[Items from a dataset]
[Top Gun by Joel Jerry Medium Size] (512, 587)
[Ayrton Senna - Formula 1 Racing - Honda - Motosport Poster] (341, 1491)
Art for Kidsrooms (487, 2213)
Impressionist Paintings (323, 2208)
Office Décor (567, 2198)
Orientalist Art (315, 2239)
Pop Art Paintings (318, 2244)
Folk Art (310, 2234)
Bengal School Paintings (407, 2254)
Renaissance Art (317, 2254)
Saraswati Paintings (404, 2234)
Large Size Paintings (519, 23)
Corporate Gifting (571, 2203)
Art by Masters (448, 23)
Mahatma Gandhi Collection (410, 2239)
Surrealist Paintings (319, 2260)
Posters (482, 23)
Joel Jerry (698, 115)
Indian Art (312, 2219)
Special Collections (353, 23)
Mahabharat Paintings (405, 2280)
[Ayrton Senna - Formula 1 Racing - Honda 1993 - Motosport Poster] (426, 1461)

[What is needed]
Repeat only the lines running from the line that contains "Surrealist Paintings (319, 2260)" through the last line above, inclusive.

[Task result]
Surrealist Paintings (319, 2260)
Posters (482, 23)
Joel Jerry (698, 115)
Indian Art (312, 2219)
Special Collections (353, 23)
Mahabharat Paintings (405, 2280)
[Ayrton Senna - Formula 1 Racing - Honda 1993 - Motosport Poster] (426, 1461)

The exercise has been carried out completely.